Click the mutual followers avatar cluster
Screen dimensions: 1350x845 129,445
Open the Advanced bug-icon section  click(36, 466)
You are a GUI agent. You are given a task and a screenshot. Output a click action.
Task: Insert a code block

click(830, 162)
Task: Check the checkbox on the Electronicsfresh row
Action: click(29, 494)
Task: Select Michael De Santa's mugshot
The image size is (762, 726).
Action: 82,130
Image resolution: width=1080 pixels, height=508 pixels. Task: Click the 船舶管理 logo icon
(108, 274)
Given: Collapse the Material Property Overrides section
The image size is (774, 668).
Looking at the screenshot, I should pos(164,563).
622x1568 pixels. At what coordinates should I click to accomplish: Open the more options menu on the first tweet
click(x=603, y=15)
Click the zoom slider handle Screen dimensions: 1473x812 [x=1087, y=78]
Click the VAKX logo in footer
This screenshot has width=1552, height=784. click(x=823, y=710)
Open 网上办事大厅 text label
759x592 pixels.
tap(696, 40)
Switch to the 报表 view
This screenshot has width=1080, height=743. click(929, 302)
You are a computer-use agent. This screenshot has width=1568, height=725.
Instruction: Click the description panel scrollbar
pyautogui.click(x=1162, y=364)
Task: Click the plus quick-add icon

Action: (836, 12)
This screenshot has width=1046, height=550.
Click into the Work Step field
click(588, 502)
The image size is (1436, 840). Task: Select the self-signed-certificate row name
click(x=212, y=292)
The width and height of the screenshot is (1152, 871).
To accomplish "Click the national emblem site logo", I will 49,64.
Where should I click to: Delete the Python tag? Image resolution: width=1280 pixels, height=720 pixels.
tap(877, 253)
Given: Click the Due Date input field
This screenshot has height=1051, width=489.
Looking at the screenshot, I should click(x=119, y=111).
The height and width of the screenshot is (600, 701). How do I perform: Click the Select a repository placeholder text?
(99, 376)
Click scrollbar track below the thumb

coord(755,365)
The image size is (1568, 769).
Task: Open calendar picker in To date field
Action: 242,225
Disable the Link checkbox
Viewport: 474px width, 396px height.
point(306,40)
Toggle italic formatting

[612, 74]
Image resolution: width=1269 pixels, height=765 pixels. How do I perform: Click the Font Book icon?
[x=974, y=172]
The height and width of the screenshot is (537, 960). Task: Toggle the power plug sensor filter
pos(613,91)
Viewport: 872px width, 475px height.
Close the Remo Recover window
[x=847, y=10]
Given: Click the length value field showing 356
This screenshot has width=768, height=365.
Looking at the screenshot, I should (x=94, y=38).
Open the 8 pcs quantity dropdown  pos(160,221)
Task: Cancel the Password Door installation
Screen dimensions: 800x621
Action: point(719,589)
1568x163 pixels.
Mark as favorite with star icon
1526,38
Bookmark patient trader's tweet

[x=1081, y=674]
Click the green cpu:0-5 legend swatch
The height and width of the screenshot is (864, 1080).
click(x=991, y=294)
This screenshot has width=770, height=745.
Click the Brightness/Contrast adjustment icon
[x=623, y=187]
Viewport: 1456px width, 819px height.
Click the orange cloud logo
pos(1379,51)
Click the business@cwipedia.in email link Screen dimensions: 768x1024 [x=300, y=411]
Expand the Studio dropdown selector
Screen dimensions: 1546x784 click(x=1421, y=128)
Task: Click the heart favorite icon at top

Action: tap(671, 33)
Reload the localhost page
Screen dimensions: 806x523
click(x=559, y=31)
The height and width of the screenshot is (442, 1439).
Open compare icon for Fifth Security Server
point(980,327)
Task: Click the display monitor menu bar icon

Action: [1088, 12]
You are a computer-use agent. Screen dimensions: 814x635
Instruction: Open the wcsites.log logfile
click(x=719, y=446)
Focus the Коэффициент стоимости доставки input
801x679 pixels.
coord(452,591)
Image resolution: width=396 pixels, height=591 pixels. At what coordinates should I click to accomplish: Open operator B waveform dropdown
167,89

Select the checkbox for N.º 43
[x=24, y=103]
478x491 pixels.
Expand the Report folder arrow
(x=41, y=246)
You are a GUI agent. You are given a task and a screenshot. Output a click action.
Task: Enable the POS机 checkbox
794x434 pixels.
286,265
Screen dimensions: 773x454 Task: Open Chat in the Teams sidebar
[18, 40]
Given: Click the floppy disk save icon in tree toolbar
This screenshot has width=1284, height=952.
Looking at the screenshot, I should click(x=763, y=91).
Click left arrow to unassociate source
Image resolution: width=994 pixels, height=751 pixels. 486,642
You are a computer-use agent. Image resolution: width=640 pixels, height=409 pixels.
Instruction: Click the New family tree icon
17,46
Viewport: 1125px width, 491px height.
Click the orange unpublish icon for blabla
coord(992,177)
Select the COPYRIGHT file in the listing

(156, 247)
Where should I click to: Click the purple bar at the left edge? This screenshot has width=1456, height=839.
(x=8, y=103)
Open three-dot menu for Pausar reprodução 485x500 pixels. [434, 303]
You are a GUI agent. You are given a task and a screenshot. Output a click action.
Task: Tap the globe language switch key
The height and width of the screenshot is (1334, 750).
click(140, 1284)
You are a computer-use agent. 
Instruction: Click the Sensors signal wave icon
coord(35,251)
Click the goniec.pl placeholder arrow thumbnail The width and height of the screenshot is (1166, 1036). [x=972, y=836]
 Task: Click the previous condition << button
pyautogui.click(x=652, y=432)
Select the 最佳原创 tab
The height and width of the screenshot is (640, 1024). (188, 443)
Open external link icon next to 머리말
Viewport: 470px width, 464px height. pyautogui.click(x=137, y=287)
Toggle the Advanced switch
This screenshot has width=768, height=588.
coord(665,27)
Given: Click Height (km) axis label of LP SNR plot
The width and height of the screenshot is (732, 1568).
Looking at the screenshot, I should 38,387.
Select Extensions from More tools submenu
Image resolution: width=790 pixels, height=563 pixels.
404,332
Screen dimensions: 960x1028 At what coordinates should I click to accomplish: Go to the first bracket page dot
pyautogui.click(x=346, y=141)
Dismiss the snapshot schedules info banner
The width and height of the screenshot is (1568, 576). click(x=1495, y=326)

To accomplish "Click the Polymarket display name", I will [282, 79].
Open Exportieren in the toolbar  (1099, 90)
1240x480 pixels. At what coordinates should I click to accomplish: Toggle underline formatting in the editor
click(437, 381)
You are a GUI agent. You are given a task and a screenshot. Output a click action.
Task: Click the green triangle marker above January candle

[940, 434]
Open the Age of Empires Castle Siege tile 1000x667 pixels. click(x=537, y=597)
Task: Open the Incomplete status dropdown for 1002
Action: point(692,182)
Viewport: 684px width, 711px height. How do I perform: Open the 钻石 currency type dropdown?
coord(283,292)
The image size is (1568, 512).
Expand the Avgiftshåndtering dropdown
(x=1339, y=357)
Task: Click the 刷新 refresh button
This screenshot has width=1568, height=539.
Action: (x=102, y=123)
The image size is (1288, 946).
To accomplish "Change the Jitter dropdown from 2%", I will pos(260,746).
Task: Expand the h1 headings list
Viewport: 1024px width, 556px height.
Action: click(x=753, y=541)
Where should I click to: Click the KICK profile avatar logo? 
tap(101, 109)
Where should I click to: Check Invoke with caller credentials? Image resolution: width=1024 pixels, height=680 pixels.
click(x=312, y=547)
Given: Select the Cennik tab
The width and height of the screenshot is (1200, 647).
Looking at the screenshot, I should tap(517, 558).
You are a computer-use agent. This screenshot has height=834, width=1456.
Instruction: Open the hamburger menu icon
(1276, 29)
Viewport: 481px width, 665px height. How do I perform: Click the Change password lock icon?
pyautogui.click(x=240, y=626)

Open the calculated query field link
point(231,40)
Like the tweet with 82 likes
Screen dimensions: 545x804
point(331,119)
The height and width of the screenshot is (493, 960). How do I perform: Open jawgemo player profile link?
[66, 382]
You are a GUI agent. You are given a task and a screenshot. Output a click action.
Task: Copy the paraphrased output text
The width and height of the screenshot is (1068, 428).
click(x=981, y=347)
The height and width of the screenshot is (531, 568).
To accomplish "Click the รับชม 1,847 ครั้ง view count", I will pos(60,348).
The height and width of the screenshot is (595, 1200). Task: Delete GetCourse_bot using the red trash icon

_ _ _ _ _

# Problem statement
State the count of lines in the data holding the word "will", adding nothing to it.

# Answer to this problem
4